What needs to be done:
Reproduce the full set of records verbatim.

Record extracts:
┄┄┄┄┄┄┄┄┄┄

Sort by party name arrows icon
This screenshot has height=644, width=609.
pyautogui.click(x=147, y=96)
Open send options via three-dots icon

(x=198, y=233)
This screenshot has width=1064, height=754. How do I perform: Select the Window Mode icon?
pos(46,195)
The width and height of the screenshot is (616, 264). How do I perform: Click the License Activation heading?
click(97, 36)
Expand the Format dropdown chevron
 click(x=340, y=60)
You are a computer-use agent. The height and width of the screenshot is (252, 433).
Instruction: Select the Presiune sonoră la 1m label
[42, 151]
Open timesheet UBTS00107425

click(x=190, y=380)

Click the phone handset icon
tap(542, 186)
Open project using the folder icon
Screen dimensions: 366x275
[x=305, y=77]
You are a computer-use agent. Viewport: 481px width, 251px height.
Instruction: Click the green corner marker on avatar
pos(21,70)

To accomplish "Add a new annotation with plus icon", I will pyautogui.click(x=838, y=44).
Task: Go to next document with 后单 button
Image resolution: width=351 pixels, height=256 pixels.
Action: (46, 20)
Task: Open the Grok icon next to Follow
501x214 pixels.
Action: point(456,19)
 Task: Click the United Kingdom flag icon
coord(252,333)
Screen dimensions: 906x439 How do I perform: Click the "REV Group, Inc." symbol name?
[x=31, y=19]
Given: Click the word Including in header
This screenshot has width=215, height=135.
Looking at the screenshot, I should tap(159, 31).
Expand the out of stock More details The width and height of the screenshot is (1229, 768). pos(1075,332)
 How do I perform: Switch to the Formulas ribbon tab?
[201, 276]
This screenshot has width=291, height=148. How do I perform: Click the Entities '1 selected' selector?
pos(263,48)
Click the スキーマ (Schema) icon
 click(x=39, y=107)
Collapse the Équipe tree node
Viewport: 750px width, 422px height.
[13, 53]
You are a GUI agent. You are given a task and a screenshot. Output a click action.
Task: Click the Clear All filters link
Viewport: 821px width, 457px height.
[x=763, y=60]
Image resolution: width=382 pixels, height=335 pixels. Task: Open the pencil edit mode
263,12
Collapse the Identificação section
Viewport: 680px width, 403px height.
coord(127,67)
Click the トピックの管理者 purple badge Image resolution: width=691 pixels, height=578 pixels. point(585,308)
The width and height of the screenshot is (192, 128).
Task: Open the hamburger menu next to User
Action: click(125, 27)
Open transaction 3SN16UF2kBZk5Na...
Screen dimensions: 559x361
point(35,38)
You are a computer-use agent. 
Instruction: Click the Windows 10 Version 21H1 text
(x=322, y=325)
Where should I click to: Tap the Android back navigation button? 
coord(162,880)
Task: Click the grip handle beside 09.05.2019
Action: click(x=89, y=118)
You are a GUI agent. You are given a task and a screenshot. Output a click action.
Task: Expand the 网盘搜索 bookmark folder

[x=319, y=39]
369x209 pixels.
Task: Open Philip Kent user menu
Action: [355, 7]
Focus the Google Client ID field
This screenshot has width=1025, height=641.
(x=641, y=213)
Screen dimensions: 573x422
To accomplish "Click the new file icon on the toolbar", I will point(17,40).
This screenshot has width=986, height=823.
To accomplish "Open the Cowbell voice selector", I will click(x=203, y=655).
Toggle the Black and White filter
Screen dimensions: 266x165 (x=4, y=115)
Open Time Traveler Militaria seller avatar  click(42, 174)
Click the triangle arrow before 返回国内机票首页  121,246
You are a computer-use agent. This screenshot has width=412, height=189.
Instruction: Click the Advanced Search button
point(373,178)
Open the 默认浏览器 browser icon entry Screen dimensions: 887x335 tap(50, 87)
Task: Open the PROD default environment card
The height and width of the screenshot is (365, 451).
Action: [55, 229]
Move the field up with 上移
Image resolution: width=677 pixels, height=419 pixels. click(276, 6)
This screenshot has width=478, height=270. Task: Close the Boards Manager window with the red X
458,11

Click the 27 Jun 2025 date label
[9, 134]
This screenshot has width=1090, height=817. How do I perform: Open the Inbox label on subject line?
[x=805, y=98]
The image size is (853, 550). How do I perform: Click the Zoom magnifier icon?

┄┄┄┄┄┄┄┄┄┄

Your solution:
Sort by party name arrows icon
This screenshot has height=644, width=609.
pyautogui.click(x=147, y=96)
Open send options via three-dots icon

(x=198, y=233)
This screenshot has width=1064, height=754. How do I perform: Select the Window Mode icon?
pos(46,195)
The width and height of the screenshot is (616, 264). How do I perform: Click the License Activation heading?
click(97, 36)
Expand the Format dropdown chevron
 click(x=340, y=60)
You are a computer-use agent. The height and width of the screenshot is (252, 433).
Instruction: Select the Presiune sonoră la 1m label
[42, 151]
Open timesheet UBTS00107425

click(x=190, y=380)

Click the phone handset icon
tap(542, 186)
Open project using the folder icon
Screen dimensions: 366x275
[x=305, y=77]
You are a computer-use agent. Viewport: 481px width, 251px height.
Instruction: Click the green corner marker on avatar
pos(21,70)

To accomplish "Add a new annotation with plus icon", I will pyautogui.click(x=838, y=44).
Task: Go to next document with 后单 button
Image resolution: width=351 pixels, height=256 pixels.
Action: (46, 20)
Task: Open the Grok icon next to Follow
501x214 pixels.
Action: point(456,19)
 Task: Click the United Kingdom flag icon
coord(252,333)
Screen dimensions: 906x439 How do I perform: Click the "REV Group, Inc." symbol name?
[x=31, y=19]
Given: Click the word Including in header
This screenshot has width=215, height=135.
Looking at the screenshot, I should tap(159, 31).
Expand the out of stock More details The width and height of the screenshot is (1229, 768). pos(1075,332)
 How do I perform: Switch to the Formulas ribbon tab?
[201, 276]
This screenshot has width=291, height=148. How do I perform: Click the Entities '1 selected' selector?
pos(263,48)
Click the スキーマ (Schema) icon
 click(x=39, y=107)
Collapse the Équipe tree node
Viewport: 750px width, 422px height.
[13, 53]
You are a GUI agent. You are given a task and a screenshot. Output a click action.
Task: Click the Clear All filters link
Viewport: 821px width, 457px height.
[x=763, y=60]
Image resolution: width=382 pixels, height=335 pixels. Task: Open the pencil edit mode
263,12
Collapse the Identificação section
Viewport: 680px width, 403px height.
coord(127,67)
Click the トピックの管理者 purple badge Image resolution: width=691 pixels, height=578 pixels. point(585,308)
The width and height of the screenshot is (192, 128).
Task: Open the hamburger menu next to User
Action: click(125, 27)
Open transaction 3SN16UF2kBZk5Na...
Screen dimensions: 559x361
point(35,38)
You are a computer-use agent. 
Instruction: Click the Windows 10 Version 21H1 text
(x=322, y=325)
Where should I click to: Tap the Android back navigation button? 
coord(162,880)
Task: Click the grip handle beside 09.05.2019
Action: click(x=89, y=118)
You are a GUI agent. You are given a task and a screenshot. Output a click action.
Task: Expand the 网盘搜索 bookmark folder

[x=319, y=39]
369x209 pixels.
Task: Open Philip Kent user menu
Action: [355, 7]
Focus the Google Client ID field
This screenshot has width=1025, height=641.
(x=641, y=213)
Screen dimensions: 573x422
To accomplish "Click the new file icon on the toolbar", I will point(17,40).
This screenshot has width=986, height=823.
To accomplish "Open the Cowbell voice selector", I will click(x=203, y=655).
Toggle the Black and White filter
Screen dimensions: 266x165 (x=4, y=115)
Open Time Traveler Militaria seller avatar  click(42, 174)
Click the triangle arrow before 返回国内机票首页  121,246
You are a computer-use agent. This screenshot has width=412, height=189.
Instruction: Click the Advanced Search button
point(373,178)
Open the 默认浏览器 browser icon entry Screen dimensions: 887x335 tap(50, 87)
Task: Open the PROD default environment card
The height and width of the screenshot is (365, 451).
Action: [55, 229]
Move the field up with 上移
Image resolution: width=677 pixels, height=419 pixels. click(276, 6)
This screenshot has width=478, height=270. Task: Close the Boards Manager window with the red X
458,11

Click the 27 Jun 2025 date label
[9, 134]
This screenshot has width=1090, height=817. How do I perform: Open the Inbox label on subject line?
[x=805, y=98]
The image size is (853, 550). How do I perform: Click the Zoom magnifier icon?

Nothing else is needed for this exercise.